Interest on bailout could cost us one fifth of our tax take

Michael Lavery

IRELAND could end up paying one out of every five euro raised in tax on interest on the €85bn EU/IMF bailout.

There was intense speculation this weekend that interest charged on the bailout could be as high as a punitive 6.7pc.

Greece is paying an average interest rate of about 5.2pc for loans of almost €115bn from the European bailout fund.

Fine Gael finance spokesman Michael Noonan urged the Government to take a "hard line" in its talks with the EU and IMF.

He described the suggestion of a 6.7pc rate on the bailout funds as "very disturbing".

"The rate is far too high and is unaffordable on any reasonable projection of growth," Mr Noonan said.

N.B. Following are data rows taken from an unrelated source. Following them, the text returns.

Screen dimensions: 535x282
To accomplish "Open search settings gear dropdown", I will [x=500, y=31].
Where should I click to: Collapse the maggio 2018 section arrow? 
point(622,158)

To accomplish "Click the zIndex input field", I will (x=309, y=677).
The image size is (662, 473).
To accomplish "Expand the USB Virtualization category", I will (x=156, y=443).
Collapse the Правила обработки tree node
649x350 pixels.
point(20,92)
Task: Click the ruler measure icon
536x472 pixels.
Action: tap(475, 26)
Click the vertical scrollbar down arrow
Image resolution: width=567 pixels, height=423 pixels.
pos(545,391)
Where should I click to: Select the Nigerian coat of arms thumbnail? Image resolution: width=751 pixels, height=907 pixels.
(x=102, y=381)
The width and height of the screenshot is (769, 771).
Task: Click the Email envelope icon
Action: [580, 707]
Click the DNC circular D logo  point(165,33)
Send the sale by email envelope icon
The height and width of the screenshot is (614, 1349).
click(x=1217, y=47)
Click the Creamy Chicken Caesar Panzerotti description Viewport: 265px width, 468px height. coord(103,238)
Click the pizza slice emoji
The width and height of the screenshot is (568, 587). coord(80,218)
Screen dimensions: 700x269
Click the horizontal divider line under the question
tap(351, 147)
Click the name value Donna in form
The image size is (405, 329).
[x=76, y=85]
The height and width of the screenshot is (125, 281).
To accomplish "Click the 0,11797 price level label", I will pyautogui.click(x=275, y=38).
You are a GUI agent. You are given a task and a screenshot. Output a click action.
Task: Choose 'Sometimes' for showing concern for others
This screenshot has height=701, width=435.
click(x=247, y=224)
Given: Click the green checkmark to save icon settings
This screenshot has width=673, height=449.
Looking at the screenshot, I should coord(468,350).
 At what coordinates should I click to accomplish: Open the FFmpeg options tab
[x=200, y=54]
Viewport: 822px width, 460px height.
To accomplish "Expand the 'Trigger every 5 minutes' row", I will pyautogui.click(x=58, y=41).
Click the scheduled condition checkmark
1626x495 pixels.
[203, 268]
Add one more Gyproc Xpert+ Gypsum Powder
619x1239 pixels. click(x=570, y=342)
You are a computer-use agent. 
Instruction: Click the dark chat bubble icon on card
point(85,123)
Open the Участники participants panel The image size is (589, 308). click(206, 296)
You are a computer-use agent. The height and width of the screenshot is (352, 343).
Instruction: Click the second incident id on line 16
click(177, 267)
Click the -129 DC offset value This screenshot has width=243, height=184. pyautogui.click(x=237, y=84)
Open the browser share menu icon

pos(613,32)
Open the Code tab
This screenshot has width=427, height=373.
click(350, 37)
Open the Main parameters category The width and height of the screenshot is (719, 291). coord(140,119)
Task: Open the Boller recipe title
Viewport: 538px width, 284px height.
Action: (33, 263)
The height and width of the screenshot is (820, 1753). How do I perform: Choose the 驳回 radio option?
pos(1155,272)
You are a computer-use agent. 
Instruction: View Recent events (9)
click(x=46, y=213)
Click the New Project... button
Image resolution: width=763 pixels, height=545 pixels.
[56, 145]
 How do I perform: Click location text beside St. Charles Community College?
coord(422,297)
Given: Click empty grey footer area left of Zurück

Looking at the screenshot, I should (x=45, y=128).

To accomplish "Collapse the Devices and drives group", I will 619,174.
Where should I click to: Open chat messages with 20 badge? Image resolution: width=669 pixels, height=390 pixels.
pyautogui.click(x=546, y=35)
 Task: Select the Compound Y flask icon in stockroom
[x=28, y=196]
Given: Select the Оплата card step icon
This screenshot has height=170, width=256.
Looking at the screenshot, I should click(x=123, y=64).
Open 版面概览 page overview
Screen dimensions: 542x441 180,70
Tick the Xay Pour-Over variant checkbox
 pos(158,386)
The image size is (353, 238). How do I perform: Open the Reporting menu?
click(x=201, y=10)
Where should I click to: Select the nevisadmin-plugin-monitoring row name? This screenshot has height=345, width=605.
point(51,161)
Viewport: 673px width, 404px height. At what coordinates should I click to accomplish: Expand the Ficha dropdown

"The Government must take a hard line in its negotiations," he said. "Even though the Government is in its last days in office, it must not abandon the national interest and settle on unaffordable terms in its negotiations."

Other sources said the interest rate had still to be agreed at the talks and given that the loan would be repayable over nine years it could be higher than the 5.2pc charged to Greece, but not as high as 6.7pc.

Under one scenario, the Government's interest payments would have increased from €2.5bn a year to €8.4bn a year by 2014 -- around one fifth of all tax revenue. The figures do not include any borrowing that may be made for extra capital for the banks.


The bailout is expected to be approved before the opening of the markets on Monday, with the talks centring on the reorganisation of the banks, the treatment of their senior bondholders in a "severe" restructuring process, and the rate of interest to be charged on the loans. Reports suggested that up to €15bn from the National Pensions Reserve Fund could be used to recapitalise Allied Irish Banks, Bank of Ireland the Educational Building Society.

Around €35bn of the EU/IMF loan is said to have been earmarked for the banks, but the Government would prefer not to draw on this but keep it in reserve for further contingencies.

It was also suggested that under the terms being worked out with the EU/IMF, Anglo Irish Bank, which has received nearly €23bn of state money, is likely to be shut down relatively quickly.

Meanwhile, the indications were that the bailout deal would be brokered by tomorrow, with European governments on standby to endorse the package through a teleconference of EU finance ministers tomorrow afternoon.